The CEO of the National Museum, Sharon Snell has congratulated Dr Will Archer for achieving a B3 NRF rating. This prestigious accolade was awarded to him by the National Research Foundation (NRF).

The NRF conducted a rigorous evaluation by peers in order to assess and rate the research capacity of Dr Will Archer. Based on the quality and the impact of his research outputs and the comments of the reviewers he was placed in the B category at level B3. The B category researchers are those who enjoy considerable international recognition by their peers for the high quality and impact of their recent research outputs. Placement on the B 3 subcategory means that most of the reviewers were convinced that Dr Archer enjoys considerable international recognition for the high quality and impact of his/her recent research outputs.

Dr Archer has published relatively widely in some of the leading journals in the fields of archaeology and human evolution. He obtained Bachelors and Honours Degrees from the University of Cape Town, in addition to Masters degrees in both Environmental Law and Archaeology from the same institution. He pursued a PhD in archaeological science, awarded by Leiden University (Holland) in 2016, and then undertook post-doctoral research at the Max Planck Institute in Leipzig, Germany. In 2020, he was appointed as Head of the Department of Anthropology and Archaeology at the National Museum. His interests are in quantitative approaches to generating high-quality datasets through the study of stone artefacts, and through excavations of new promising archaeological sites with the best recovery methods.

Dr Archer has conducted fieldwork in six sub-Saharan African countries, working in archaeological contexts ranging in age from the Plio-Pleistocene through to the Holocene. He directs two projects in South Africa, and has held leadership roles in projects in Mozambique, Lesotho, Ethiopia, Kenya and Tanzania.
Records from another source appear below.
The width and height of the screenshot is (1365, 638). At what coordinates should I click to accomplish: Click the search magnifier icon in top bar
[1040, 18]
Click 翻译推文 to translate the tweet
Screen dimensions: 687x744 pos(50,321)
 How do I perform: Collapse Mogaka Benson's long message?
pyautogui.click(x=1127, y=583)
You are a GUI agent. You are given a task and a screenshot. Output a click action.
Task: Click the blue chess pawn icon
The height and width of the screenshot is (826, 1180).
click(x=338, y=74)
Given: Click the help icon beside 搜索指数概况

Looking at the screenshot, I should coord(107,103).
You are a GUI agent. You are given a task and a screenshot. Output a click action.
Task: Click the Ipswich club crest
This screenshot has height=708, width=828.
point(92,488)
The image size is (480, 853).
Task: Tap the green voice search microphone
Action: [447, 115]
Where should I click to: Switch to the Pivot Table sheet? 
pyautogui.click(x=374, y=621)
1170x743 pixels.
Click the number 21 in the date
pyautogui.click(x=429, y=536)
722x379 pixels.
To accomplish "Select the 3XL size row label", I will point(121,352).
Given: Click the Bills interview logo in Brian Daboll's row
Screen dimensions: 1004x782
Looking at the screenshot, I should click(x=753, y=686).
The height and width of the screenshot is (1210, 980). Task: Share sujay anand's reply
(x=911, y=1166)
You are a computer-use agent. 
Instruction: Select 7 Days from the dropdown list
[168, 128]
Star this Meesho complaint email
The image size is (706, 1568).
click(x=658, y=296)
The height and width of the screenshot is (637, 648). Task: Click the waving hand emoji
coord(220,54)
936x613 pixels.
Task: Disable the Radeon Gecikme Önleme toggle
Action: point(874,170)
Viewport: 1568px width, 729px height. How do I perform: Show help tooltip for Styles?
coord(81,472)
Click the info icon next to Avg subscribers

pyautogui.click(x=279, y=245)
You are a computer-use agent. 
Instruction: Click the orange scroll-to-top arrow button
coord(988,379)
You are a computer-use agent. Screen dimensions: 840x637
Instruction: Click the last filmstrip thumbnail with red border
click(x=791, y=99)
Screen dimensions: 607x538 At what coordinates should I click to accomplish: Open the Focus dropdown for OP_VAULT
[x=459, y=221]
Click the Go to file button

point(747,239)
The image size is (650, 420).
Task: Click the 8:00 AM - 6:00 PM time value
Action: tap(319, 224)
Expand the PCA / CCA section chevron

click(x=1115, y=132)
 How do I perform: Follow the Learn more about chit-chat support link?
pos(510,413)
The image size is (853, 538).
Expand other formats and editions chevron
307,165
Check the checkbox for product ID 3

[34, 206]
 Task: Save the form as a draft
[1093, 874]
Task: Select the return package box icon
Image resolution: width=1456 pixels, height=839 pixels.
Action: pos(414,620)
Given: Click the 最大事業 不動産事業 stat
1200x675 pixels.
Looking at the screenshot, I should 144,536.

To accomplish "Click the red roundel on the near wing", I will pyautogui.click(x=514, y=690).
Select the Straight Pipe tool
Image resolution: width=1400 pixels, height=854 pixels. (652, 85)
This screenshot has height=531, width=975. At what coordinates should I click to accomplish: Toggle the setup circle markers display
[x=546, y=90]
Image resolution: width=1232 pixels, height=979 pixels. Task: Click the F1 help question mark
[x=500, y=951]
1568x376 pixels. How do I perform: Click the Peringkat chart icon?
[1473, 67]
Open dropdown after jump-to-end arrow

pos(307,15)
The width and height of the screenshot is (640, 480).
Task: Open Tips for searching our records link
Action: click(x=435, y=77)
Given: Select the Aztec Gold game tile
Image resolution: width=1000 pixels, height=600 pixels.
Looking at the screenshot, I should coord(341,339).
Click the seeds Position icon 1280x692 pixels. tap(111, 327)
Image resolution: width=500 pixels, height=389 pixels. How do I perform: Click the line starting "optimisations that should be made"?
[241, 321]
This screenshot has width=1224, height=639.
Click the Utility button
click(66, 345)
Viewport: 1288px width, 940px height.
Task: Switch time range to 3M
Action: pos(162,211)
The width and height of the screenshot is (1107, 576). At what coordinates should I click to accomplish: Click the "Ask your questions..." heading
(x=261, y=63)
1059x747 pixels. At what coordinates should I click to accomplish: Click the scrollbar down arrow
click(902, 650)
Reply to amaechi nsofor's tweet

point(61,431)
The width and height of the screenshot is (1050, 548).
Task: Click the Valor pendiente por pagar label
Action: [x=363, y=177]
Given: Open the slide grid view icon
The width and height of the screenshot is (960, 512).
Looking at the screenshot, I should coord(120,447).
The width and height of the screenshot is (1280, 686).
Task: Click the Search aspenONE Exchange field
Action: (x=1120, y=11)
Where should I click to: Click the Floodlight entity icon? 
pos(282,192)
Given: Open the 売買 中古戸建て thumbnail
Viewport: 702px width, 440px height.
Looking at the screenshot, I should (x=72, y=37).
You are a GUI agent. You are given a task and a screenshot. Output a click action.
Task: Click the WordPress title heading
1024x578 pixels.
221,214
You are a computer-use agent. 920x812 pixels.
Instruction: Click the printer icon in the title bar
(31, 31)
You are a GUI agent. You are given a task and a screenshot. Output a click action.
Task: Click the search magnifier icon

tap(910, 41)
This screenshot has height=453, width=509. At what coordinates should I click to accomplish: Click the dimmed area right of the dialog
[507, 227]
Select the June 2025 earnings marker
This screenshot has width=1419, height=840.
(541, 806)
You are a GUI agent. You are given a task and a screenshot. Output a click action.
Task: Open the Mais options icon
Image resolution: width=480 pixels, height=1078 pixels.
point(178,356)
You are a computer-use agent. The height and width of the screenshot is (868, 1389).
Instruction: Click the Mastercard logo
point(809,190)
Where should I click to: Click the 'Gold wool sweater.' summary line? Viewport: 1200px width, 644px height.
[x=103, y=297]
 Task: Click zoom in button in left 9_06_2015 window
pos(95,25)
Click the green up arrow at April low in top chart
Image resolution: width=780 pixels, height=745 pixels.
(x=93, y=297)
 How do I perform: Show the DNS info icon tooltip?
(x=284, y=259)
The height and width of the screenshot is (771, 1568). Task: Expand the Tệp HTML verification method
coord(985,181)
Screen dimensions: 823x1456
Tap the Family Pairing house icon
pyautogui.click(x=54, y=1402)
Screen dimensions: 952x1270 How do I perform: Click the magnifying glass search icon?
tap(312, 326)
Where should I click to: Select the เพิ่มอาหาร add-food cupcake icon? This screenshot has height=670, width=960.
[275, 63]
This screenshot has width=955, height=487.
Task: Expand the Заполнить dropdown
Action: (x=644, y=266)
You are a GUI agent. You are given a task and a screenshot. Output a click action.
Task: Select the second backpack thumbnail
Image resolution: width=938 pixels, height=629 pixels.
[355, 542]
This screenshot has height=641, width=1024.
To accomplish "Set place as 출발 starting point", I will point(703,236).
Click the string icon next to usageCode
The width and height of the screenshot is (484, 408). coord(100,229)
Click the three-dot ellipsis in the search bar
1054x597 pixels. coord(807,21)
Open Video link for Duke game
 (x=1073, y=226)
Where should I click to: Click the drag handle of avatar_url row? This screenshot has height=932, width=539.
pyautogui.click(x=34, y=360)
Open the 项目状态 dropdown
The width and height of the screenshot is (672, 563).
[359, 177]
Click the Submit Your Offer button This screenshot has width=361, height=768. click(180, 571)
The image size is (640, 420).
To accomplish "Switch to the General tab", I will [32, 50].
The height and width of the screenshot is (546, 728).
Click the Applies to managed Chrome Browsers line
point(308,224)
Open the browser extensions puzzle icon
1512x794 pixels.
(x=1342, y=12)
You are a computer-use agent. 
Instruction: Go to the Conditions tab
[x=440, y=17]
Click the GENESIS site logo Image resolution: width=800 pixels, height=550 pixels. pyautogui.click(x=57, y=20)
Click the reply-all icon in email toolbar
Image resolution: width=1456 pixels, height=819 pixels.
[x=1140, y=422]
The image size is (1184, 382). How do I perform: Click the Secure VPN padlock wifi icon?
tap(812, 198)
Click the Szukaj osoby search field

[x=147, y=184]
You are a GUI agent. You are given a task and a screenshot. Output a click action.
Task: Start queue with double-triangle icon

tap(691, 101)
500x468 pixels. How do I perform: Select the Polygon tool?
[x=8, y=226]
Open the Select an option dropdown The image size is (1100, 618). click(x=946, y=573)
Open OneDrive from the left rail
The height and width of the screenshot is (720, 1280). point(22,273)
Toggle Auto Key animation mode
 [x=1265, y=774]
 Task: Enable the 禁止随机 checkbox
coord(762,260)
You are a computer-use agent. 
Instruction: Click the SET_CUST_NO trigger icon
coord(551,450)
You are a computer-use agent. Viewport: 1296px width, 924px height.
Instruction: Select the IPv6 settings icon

Some highlights of this field work include (1) the earliest evidence for Homo sapiens occupation of a tropical rainforest at Panga ya Saidi, Kenya, (2) the earliest hominin flaked stone industry at Bakal-Dura 1, Ethiopia and (3) the earliest evidence for hominin aquatic resource use in East Turkana, Kenya. His current research focuses on early human cultural evolution and social networking on the southern African west coast.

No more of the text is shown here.